Task requirements =>
Decide whether each statement agrees with the passage on application security incentives, and back each yes or no with the deciding words from the passage, quoted exactly. (a) Award Fees are described as notoriously subjective. (b) The EU's draft Cybersecurity Resiliency Act is expected to require SBOMs only for software delivered to governments. (c) The passage recommends producing SBOMs as a goal in their own right.

I like CPIF because they are supposed to be more objectively measurable and with tools like Checkmarx One, fairly simple and straightforward to implement. This approach can also work with Cost Plus Award Fee (CPAF) contracts as part of the award fee determination process. Award Fees are notoriously subjective, so it may be more of a challenge for a contractor to characterize the return on any investments in improved application security to their profit. Award Fees are a powerful tool for incentives if used properly, and can use objective inputs such as application security risk scores, as well as subjective observations.

Whether the incentive is based on CPIF or CPAF, the reality is that application security will have consequences. Specifically, application security will directly impact the developer’s profit, as it should. The beauty of using a tool like Checkmarx One is that both the developer and the Government will have the same application security picture, and the developer can make an informed decision on the prioritization of application security knowing the potential impact to contract compliance and profitability.

Next Steps

It really doesn’t matter what kind of software you develop; you would be wise to ensure that you have the ability to generate an SBOM. While the US Government is working on mandating SBOMs for software delivered to the Government, the European Union’s draft Cybersecurity Resiliency Act (CRA) is likely to mandate SBOMs for all software sold commercially within the EU. At some point once SBOMs are in place within the US Government, large enterprise customers will be expecting the same. Don’t fight it, figure it out and build out the capability. This includes working with your entire supply chain to ensure you have a complete accountability of the software within your product. But please don’t build SBOMs for SBOM sake. Use SBOMs as a tool to identify and prioritize risks and take action to reduce the risk posture of your product.

Data excerpt =>
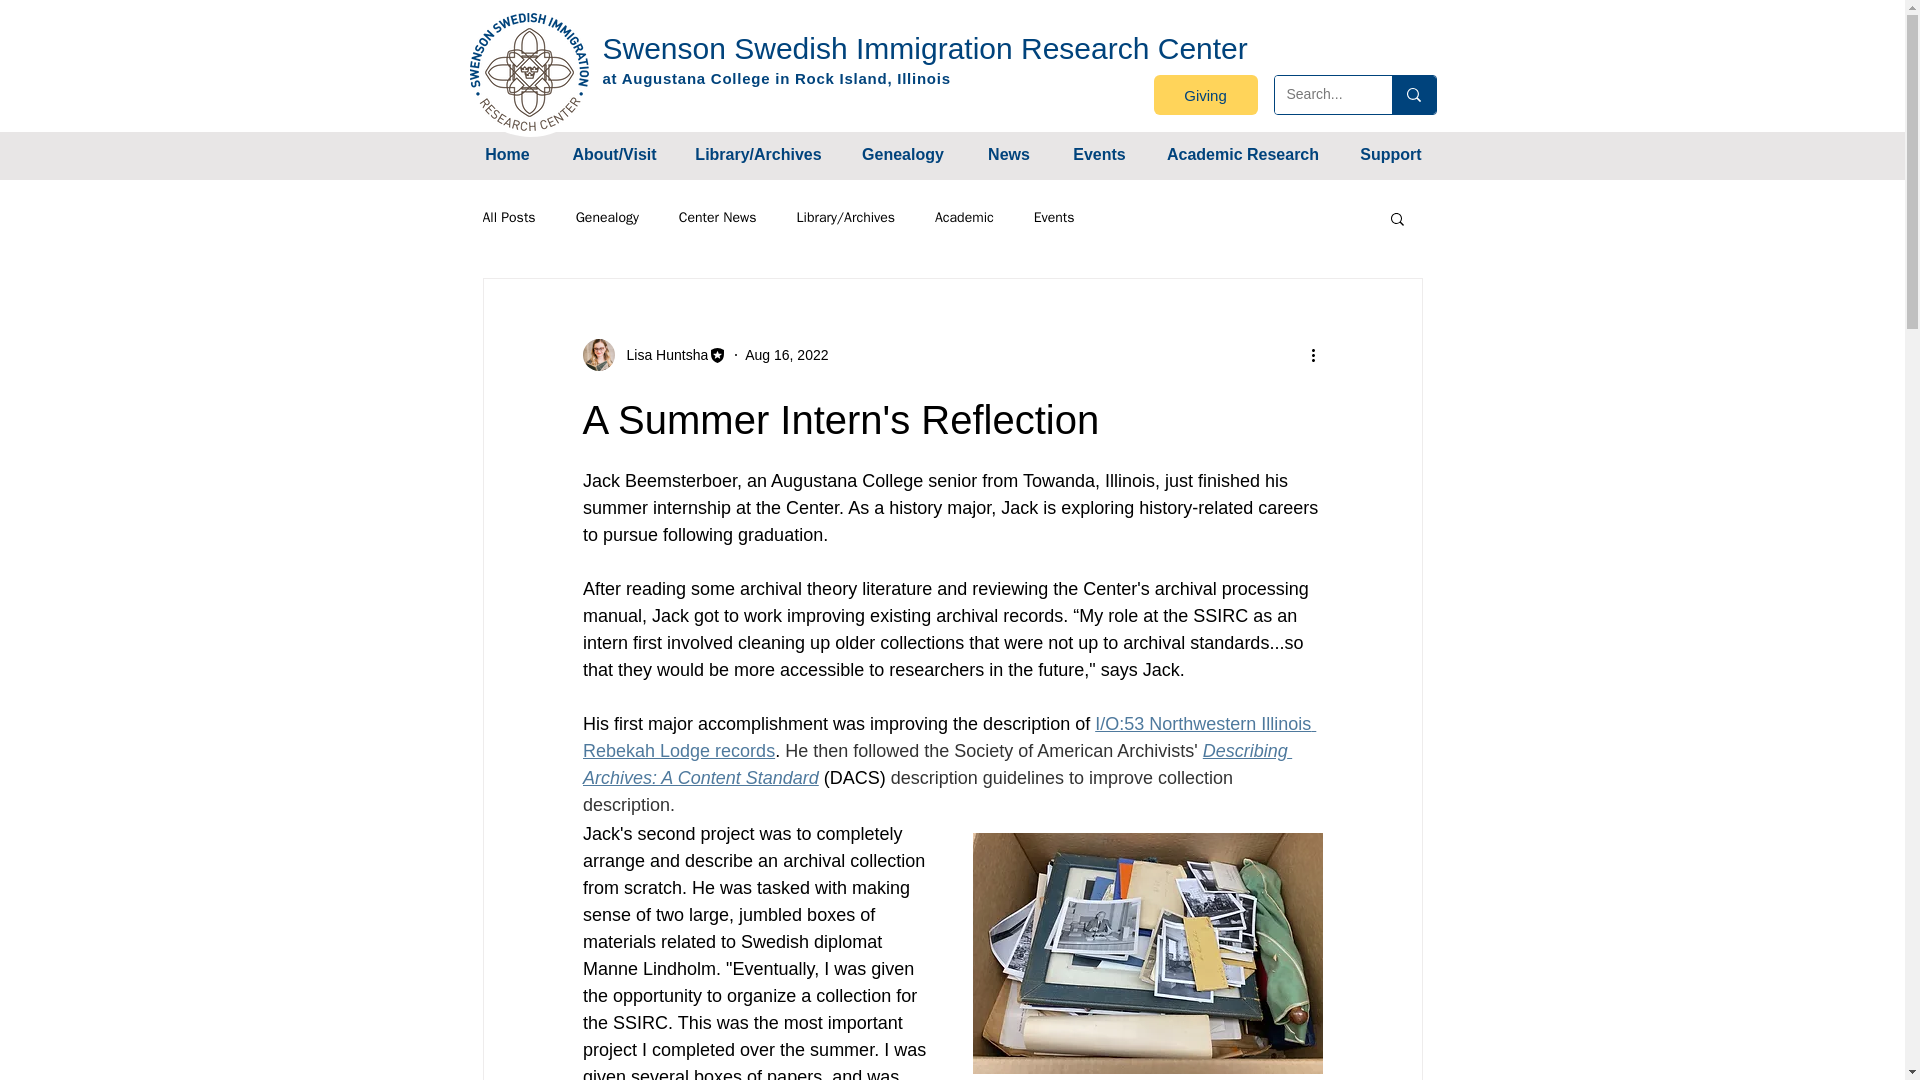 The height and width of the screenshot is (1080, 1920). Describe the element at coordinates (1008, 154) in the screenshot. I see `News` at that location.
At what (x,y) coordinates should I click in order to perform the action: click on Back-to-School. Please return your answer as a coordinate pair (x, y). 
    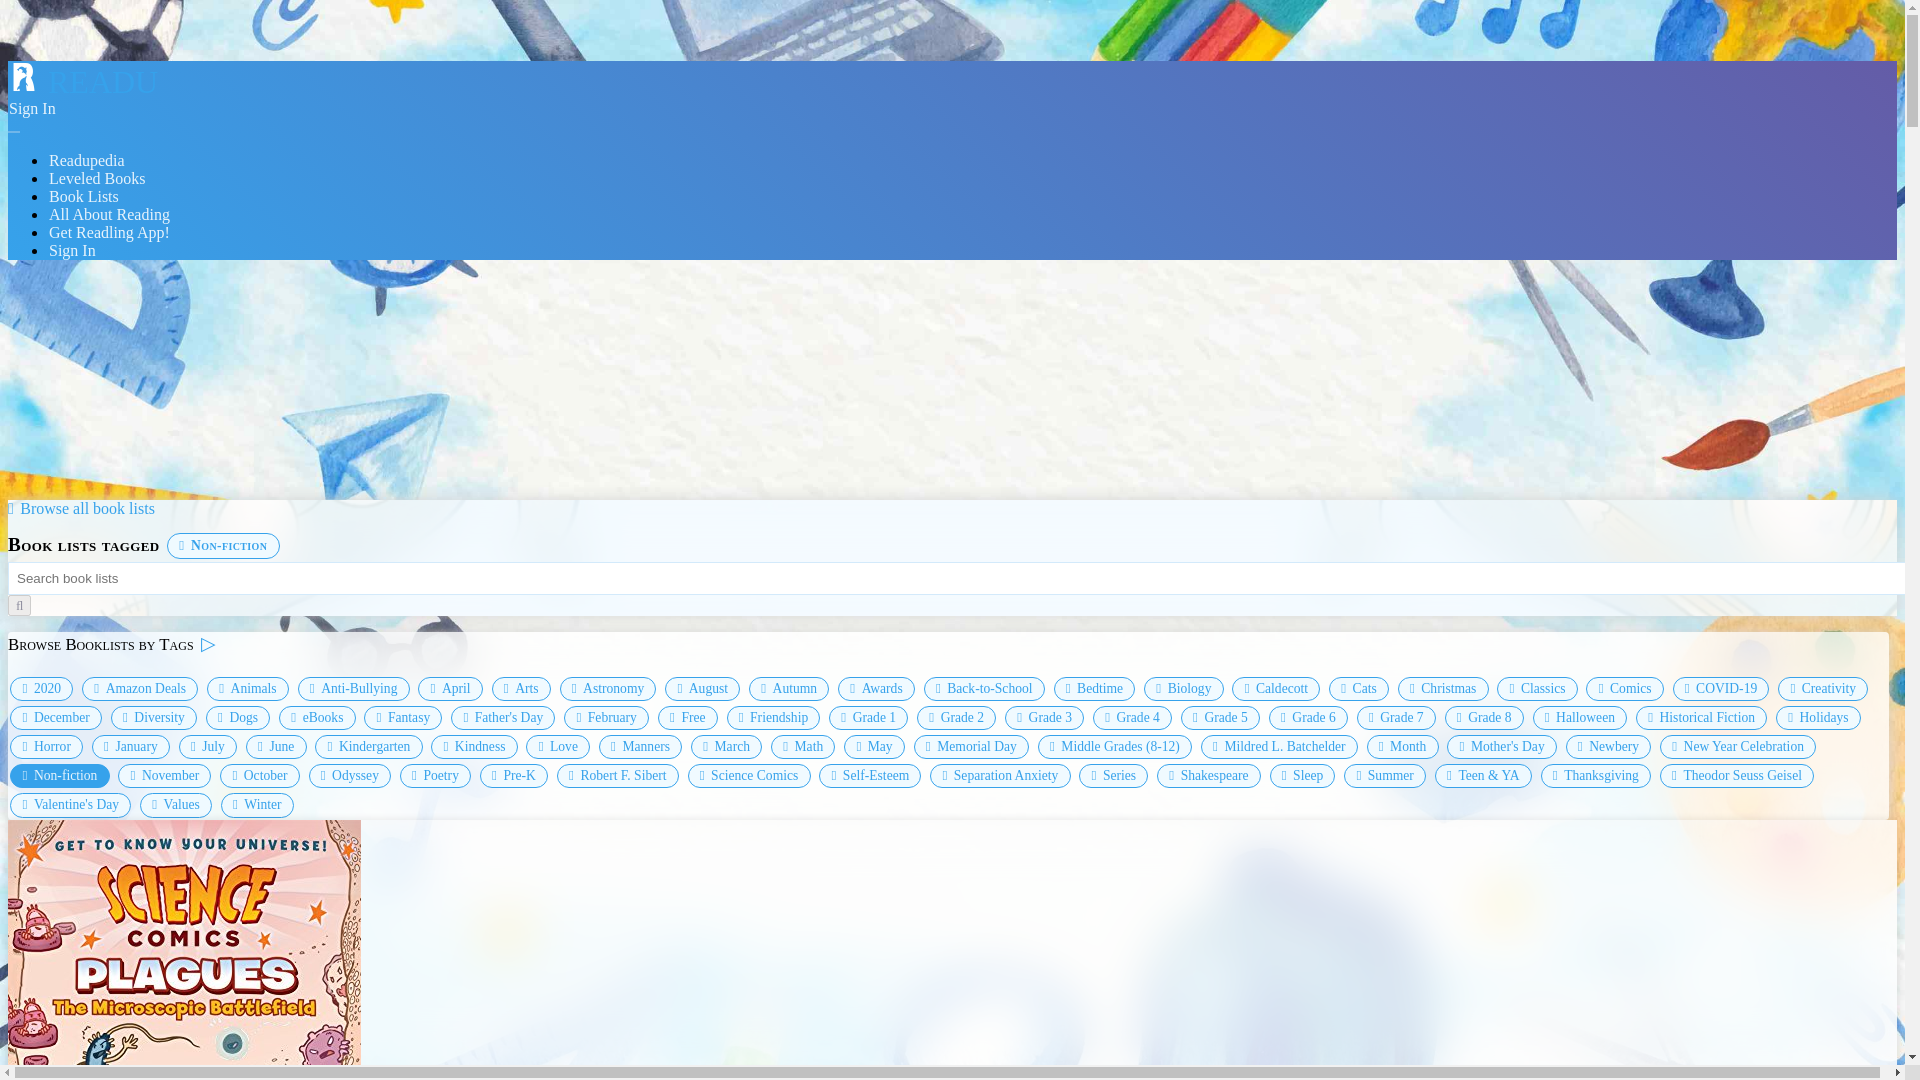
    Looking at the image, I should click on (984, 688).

Response below =>
(a) Yes: "Award Fees are notoriously subjective"
(b) No: "is likely to mandate SBOMs for all software sold commercially within the EU"
(c) No: "But please don’t build SBOMs for SBOM sake."